Vor 125 Jahren wurde in Wien der Touristen-Verein „Die Naturfreunde“ gegründet. Auf 50 Touren, die im kürzlich erschienenen Buch „Berg frei!“ beschrieben sind, kann man nun im wahrsten Sinn des Wortes durch die bewegte Geschichte der Naturfreunde Österreich wandern.

 

Text: Manfred Pils, Präsident der Naturfreunde Internationale (NFI), Präsidiumsmitglied der Naturfreunde Österreich und jahrelanger Chefredakteur des Magazins „Naturfreund“, 

 

 

Vor 125 Jahren waren touristische Aktivitäten ein Privileg des Adels und zunehmend auch des Bürgertums und der Beamtenschaft. Erst der Ausbau der Eisenbahnen, die Sozialgesetze zur Verkürzung der Arbeitszeit und die Einführung des Jahresurlaubs erlaubten es auch der besser gestellten Arbeiterschaft, mehr Freizeit in der Natur zu verbringen. So waren schon die Gründung der Naturfreunde im Jahr 1895 und der Bau des ersten Naturfreunde-Schutzhauses 1907 am Padasterjoch wesentliche Meilensteine für den gleichberechtigten Zugang aller Schichten zu Erholung und Entspannung in der Natur.

 

Berg frei!

Als nächste Hürde stand mit der Kampagne „Der verbotene Weg“ der Kampf ums freie Wegerecht an. Denn die adeligen Grundbesitzer und Jagdpächter wollten auf ihren Besitztümern nicht gestört werden. Die Naturfreunde grüßen sich heute noch mit „Berg frei!“, um die erfolgreich erkämpfte Wegefreiheit und somit den freien Zugang zu den Bergen für alle zum Ausdruck zu bringen.

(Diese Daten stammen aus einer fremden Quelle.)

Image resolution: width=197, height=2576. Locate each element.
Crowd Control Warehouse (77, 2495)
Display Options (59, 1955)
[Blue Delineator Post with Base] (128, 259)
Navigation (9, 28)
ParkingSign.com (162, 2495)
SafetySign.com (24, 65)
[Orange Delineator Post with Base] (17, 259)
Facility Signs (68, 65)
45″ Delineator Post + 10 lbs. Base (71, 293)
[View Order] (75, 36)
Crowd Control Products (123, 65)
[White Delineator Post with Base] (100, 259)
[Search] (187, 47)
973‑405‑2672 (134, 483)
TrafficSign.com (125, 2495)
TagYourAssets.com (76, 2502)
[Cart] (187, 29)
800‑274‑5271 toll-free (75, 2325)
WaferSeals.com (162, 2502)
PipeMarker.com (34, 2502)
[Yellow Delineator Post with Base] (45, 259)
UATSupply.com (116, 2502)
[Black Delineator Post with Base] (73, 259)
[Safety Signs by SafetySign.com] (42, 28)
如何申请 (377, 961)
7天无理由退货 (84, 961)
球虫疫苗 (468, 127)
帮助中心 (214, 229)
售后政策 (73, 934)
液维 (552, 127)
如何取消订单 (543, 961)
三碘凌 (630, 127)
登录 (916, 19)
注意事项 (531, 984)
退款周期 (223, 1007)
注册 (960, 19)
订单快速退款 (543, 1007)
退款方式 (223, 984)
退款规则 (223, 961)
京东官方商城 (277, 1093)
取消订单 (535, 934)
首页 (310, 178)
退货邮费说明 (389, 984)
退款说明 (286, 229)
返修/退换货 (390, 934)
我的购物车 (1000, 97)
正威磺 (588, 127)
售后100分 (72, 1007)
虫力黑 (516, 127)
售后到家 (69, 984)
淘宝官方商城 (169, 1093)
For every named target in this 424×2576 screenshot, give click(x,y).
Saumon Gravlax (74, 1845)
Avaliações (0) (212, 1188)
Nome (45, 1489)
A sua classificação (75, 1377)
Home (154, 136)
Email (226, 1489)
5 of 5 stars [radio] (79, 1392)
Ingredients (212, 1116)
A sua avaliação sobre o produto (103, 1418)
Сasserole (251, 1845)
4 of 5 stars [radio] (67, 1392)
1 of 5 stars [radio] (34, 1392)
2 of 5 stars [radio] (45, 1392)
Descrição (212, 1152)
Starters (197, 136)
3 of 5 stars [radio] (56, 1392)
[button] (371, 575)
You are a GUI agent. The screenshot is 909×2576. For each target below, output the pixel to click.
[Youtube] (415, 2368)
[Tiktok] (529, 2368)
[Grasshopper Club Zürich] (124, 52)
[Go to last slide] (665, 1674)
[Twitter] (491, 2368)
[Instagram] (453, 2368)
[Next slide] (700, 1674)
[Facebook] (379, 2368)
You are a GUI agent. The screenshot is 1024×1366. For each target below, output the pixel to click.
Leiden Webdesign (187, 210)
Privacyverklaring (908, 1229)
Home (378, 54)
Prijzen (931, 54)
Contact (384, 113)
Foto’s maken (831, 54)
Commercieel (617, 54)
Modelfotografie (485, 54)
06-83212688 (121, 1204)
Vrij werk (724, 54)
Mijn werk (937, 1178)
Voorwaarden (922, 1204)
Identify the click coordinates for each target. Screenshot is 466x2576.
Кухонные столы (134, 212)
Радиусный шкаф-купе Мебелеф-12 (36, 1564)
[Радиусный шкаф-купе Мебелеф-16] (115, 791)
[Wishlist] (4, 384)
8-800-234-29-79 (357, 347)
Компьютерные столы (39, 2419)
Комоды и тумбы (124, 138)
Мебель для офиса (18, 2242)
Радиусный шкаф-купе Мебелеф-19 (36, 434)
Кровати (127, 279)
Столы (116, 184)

Bereits 1910 nahmen die Naturfreunde den Naturschutz als Ziel in ihre Statuten auf. 1919 spielten sie bei der Rettung des Lainzer Tiergartens eine wesentliche Rolle.

 

Im Lauf der Jahre entwickelten die Naturfreunde eine umfassende Alpinausbildung, um das Wandern, Bergsteigen, Klettern und Schifahren immer sicherer zu machen. Heute gibt es bei den Naturfreunden mehr als 7000 bestens ausgebildete TrainerInnen, ÜbungsleiterInnen sowie Instruktorinnen und Instruktoren.

 

Ein wichtiger Schwerpunkt der Naturfreunde-Arbeit war der Kampf für die Errichtung der Nationalparks in den Hohen Tauern, am Neusiedler See, in den Donauauen und in den oberösterreichischen Kalkalpen, mit denen wesentliche Teile der österreichischen Naturlandschaft vor weiteren Erschließungen bewahrt werden konnten.

 

Aktiv für einen sanften Tourismus

Auch wenn das Konzept der ökologischen und sozialen Nachhaltigkeit erst in den letzten Jahrzehnten entstanden ist, könnten die Naturfreunde von sich behaupten, dass sie von Beginn an einen nachhaltigen Tourismus verfolgt haben. Wandern, Bergsteigen, Schibergsteigen, Wasserwandern und Radfahren in der näheren Umgebung sind sicherlich die nachhaltigste Form der Freizeitbeschäftigung. Wenn man zur Anreise den öffentlichen Verkehr nutzt, gilt dies noch immer. Die Aktion „Umsteigen vorm Aufsteigen“ sollte hier wesentliche Anregungen bieten, und mit der Schaffung des Naturfreunde-KlimaFonds kann man den CO2-Austoß von Auto- und Flugreisen über Klimaschutzaktionen kompensieren.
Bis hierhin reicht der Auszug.